Norway / by Laura Heald

night-3_banner.jpg

I grew up on a beach in Florida.  As a child, the idea of the far north always fascinated me. I loved reindeer and Santa Claus.  Snow was something from the movies, not real life.  My birthday cake on my 6th birthday donned three trolls.  My favorite part of Disney World was Epcot’s Norway.

So for me, the chance to spend a winter week in the arctic circle was like a childhood dream come true.

Tromsø, Norway, is a long way away.  It takes all 24 hours to get there on a good day.  On bad days - like our travel through New York, Paris and Oslo last week - it takes closer to 32 hours.  You leave home in the dark, you arrive in the dark and wake in the dark.  Sunshine is rare in the winter and snow is expected.

We were meeting friends up there.  Leigh Birch, a Brit who now lives in California. Dionys Moser, a Swiss photographer and tour guide.  Raymond Hoffman, a German photographer who lives in Sweden with his Icelandic wife.  Pascal Richard a native of France who runs Professional Services for Nikon Switzerland.  We were all there to see the Northern Lights.

Tromsø is considered one of the best places in the world to see the Aurora Borealis. But going to Tromsø doesn’t guarantee a northern light sighting.  When we first arrived, our chances to see the lights appeared dismal.  Clouds were predicted every night and the amount of solar activity was uncertain.

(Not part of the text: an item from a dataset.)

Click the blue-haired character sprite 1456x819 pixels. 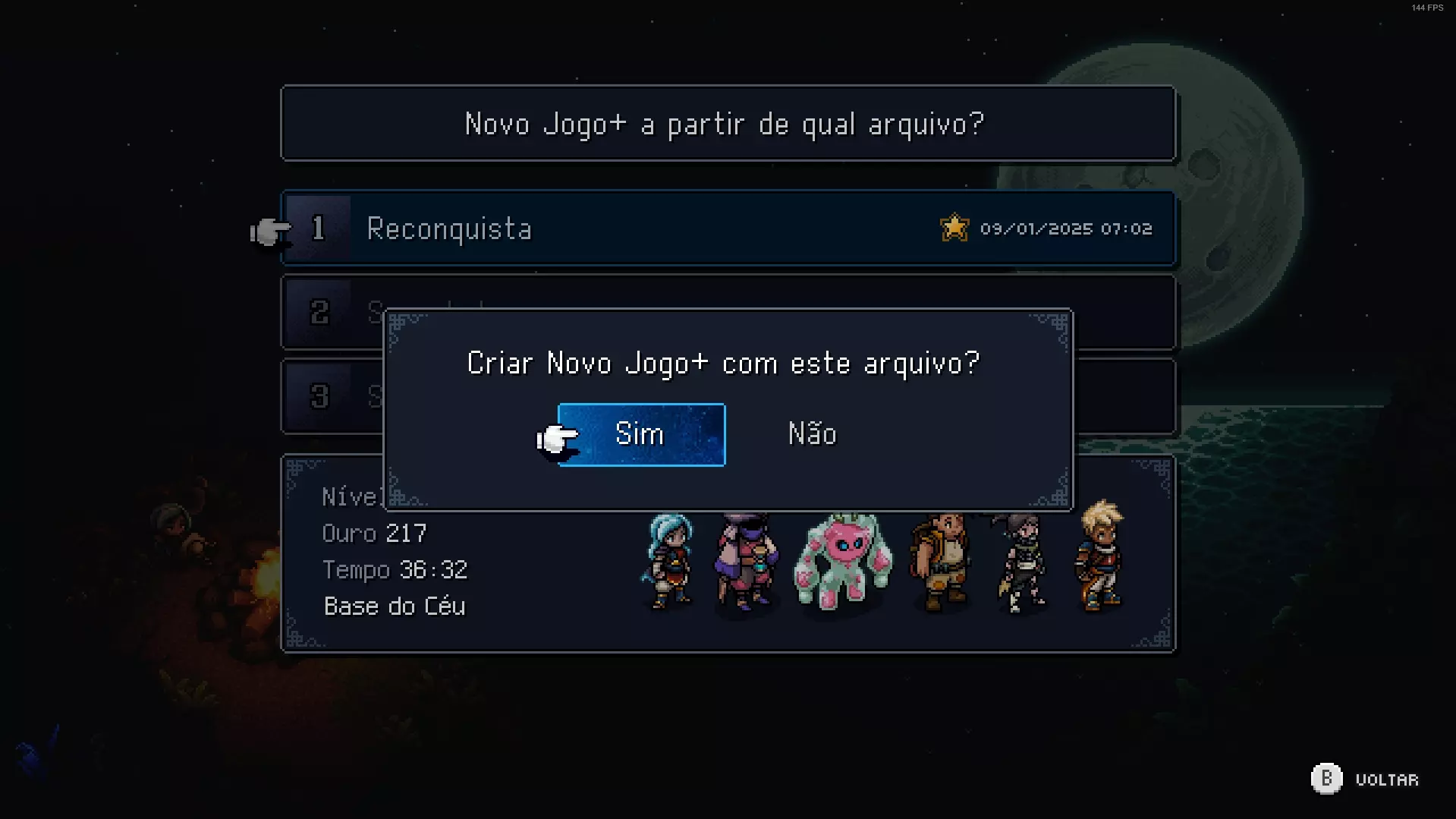tap(668, 561)
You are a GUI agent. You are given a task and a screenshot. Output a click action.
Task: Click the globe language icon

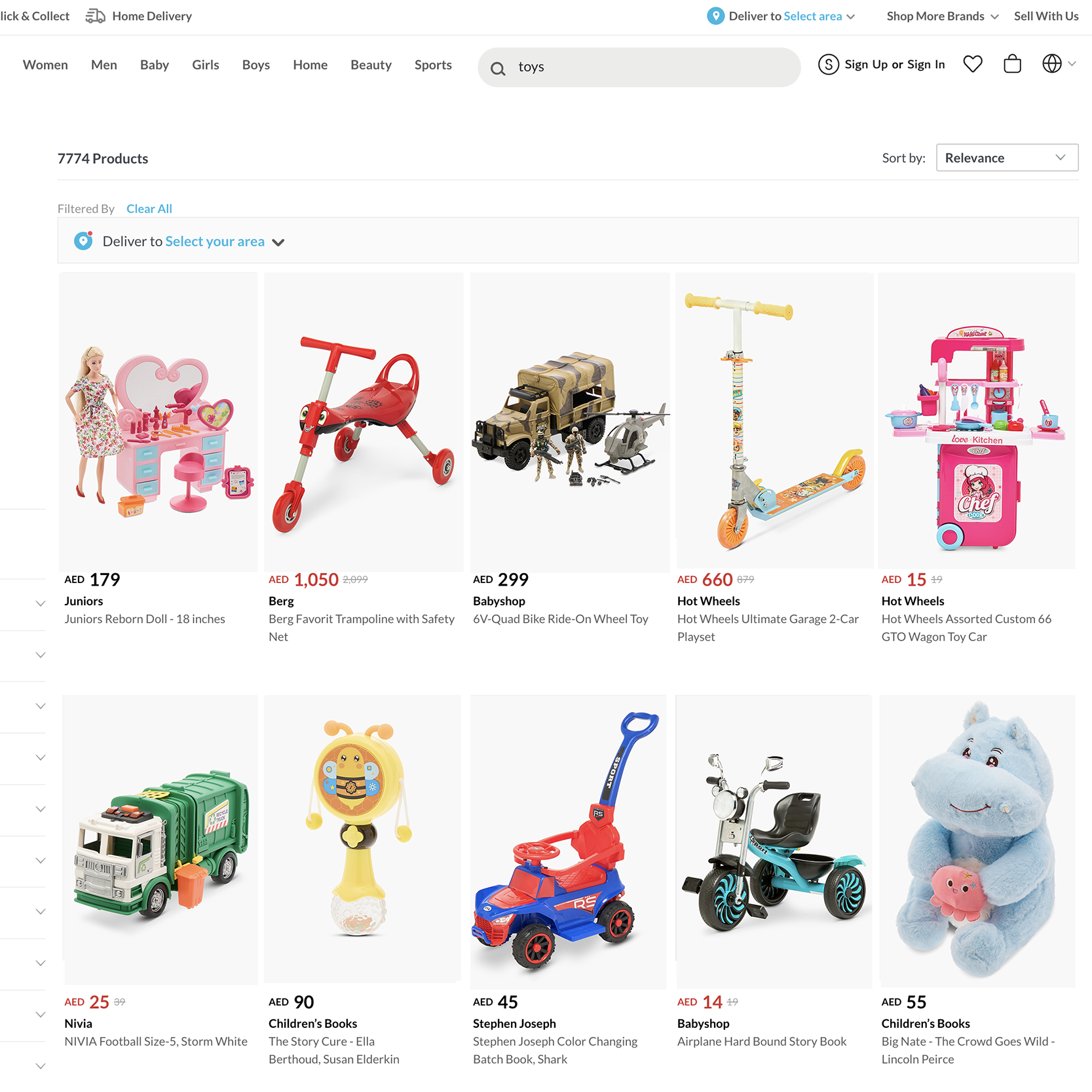1052,64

Instead of counting on the night to make our images, we took advantage of the day.  Bill, Leigh and I got up early one morning to watch the sun rise over a fjord.  Norway’s landscape is frequently hidden behind clouds and snow, but on a clear day it is breathtaking, almost unbelievable.  We used a D800 with a 14-24mm f/2.8 along with a Lee Kit-SW150 Super Wide Filter Holder.

We drove down icy roads with the heat cranked in the car.  We told stories and listened to American music on Norwegian radio.

We returned to Tromsø in time for a late breakfast and a nap.  We woke to the phone ringing.  Raymond was calling and he was excited.  The weather had changed.  The clouds would part.

We left the hotel at 5:30 p.m. so we would be out of the city lights by sundown.  At 7 p.m., with our tripods set and the intervalometers running, Raymond pointed to a small streak in the sky.  The light show was about to start.

The experience of seeing the northern lights is hard to explain.  It’s something I had heard about and seen in pictures, but it is something I had to see to believe.  Watching the green clouds move across the sky, change form and disappear as suddenly as they came, helped me understand why people in this part of the world believe in the supernatural.  It is easy to imagine something you see every night.

We were lucky.  We got to see the lights two nights in a row.  Mostly, it gave us time to absorb what we were seeing.  To fully appreciate the experience we were having.

You cannot easily capture the lights on video.  As bright as they are, they are too dark for proper video capture.  To fix this problem, we brought our Nikon’s - two D4s and one D800 - to photograph the lights, doing time lapses using intervalometers.  We tried different exposures.  Some time-lapses were captured at 6 second exposures, others at 10, still others at 30.

Bill and I move so quickly sometimes, especially with sports photography, that it is nice to slow down.  This trip was short, but was also a nice change of pace.  We went to have fun with friends, and we left with some amazing photos.

Next year, Bill and I are teaming up with Dionys and Raymond for a photo tour in Tromsø.  I can’t guarantee we will see the lights, but I promise it will be spectacular.